What I’m doing with the illustrator graphics is that I’m dbasing them in a Filemaker Pro dbase where I extract all the text of the graphic and place it in an extract text field, get the open Illustrator doc name, place it in a text field and then copy and paste the graphic into a container field. What happens when I have no text in the graphic though is that the entire postscript description of the graphic is placed in the extract text field. Wonder what’s going on there? Hmmm…

Keith

Hi pidge,
This works very well, but I am stuck when a layer is hidden or a layer has hidden objects. Obviously I don’t want either to be part of the selection. I just want to bypass those hidden layers or objects. Can you help me out?

Thanks,
Jeff

Hi jeff

I’m struggling a little bit with the hidden layers bit it doesn;t seem to be playing nice with my mac.
However this little snippet should cover you where the text items themselves are just hidden.

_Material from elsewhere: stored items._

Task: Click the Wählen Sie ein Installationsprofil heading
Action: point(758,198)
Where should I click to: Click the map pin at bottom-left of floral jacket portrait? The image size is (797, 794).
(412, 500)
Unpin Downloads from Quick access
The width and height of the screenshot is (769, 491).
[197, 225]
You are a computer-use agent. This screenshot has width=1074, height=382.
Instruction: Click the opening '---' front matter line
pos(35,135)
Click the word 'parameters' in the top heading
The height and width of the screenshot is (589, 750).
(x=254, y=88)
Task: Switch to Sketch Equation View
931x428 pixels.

tell application "Adobe Illustrator"
	activate
	set thisDoc to current document
	set theTexts to ((every text frame of thisDoc) whose hidden is false)
	set selection to theTexts
end tell

i’ll keep having a crack at the hidden layer problem :confused:

Hi jeff

I think this should get the text ignoring the hidden layers for you.

tell application "Adobe Illustrator"
	activate
	set thisDoc to current document
	set t to get container of every text frame of thisDoc
	repeat with i in t
		delay 2
		if visible of i is true then
			set selection to every text frame of i
		end if
	end repeat
end tell

it obviously uses a repeat loop so you have to reiterate thru the text to select it rather than selecting it all at once!
i put a delay in just so i could see it select the text one after another. you can remove it!

Hi Pidge,
This works very well, except I seem to run into a problem with group items. Illustrator can’t get visible of a text frame that is within a group item.

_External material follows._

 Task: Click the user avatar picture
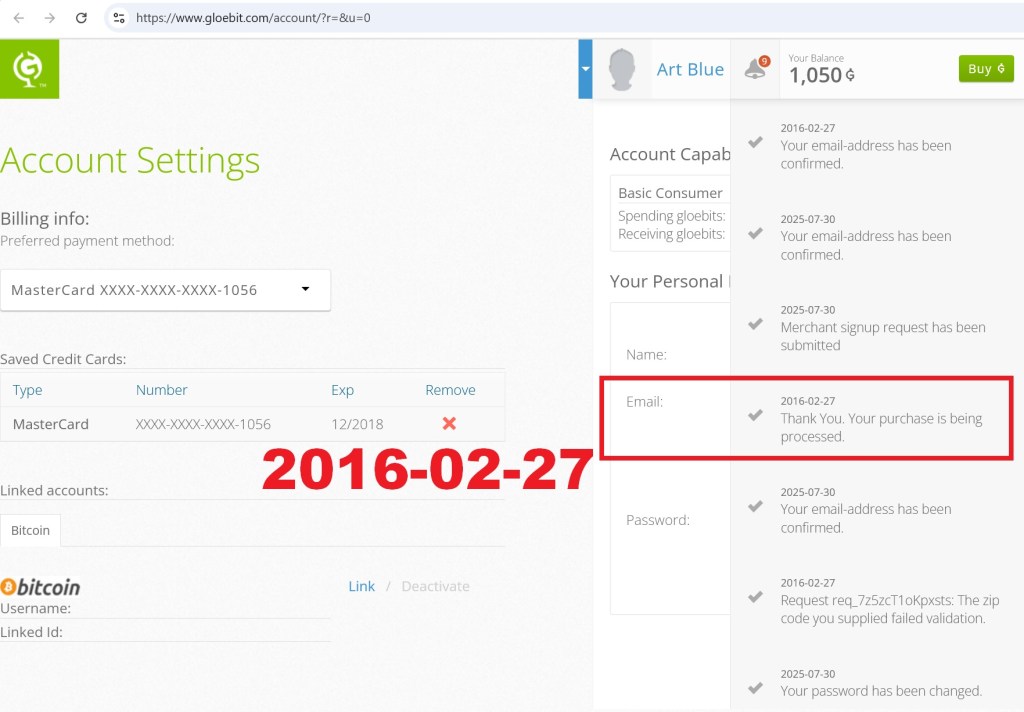[621, 69]
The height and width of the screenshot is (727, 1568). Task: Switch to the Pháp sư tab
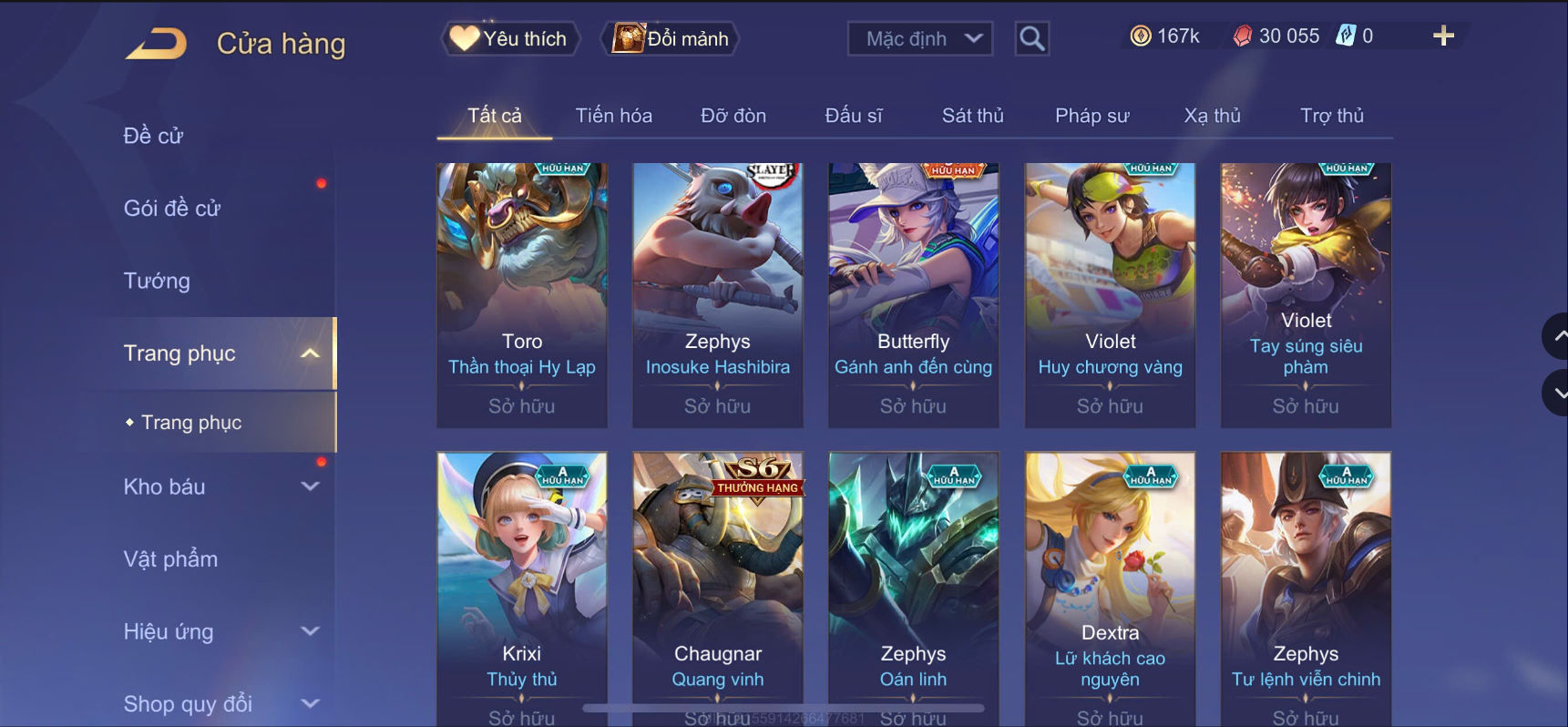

So for example, this snippet will work for text within a group. I know my question may appear very remedial to you. but how can I combine your code snippet with the snippet below? If you don’t have the time to look, it is perfectly fine. I am very content with what I have. The group issue is very minimal.

Thanks,
Jeff

tell application "Illustrator CS"
	activate
	set thisDoc to current document
	try
		set tg to get container of every group item of thisDoc
		repeat with i in tg
			delay 1
			if visible of i is true then
				set selection to every text frame of every group item of i
			end if
		end repeat
	end try
end tell

Hi Jeff

it is a little bit awkward this i think.
the hidden doesn’t like it when layers are switched off and the layers
don’t like hidden items :confused:

the only way i can think of doing this (and it might not be right for your needs) is
switch all layers on! before the script is run do what you need to do then switch them back off again.
its not perfect by any means, but should work.

i also tried deleting the switched off layers and may have inadvertently found a bug, basically illustrator crashes.

group items are only an issue because there on the layer thats switched off if you run this on a doc with all layers switched on and the text in a group it still
picks up the text.

tell application "Adobe Illustrator"
	set selection to every text frame of document 1 whose hidden is false
end tell

Hi Pidge,
I will be honest with you. It actually makes more sense to do the “unhide then rehide” approach. So I am very pleased with everything the way it now stands.

The intent was to hide a font from being detected by InDesign’s Preflight check when it sees placed .ai files. Don’t even ask why we would want such a behavior. we use some bizarre logic at times (which is out of my hands). Although, outlining the fonts does provide other good proactive safety measures, i.e., it prevents placed Illustrator artwork from having an excessive stroke cropped, because it may have exceeded the artwork’s bounding box. That’s an issue that has been around for quite some time. So in conclusion, it is good that the script is outlining text even for layers not yet visible. Because in theory they may be visible in the future if an operator decides to unhide the layer.

Great work with all of this. Thank you very much.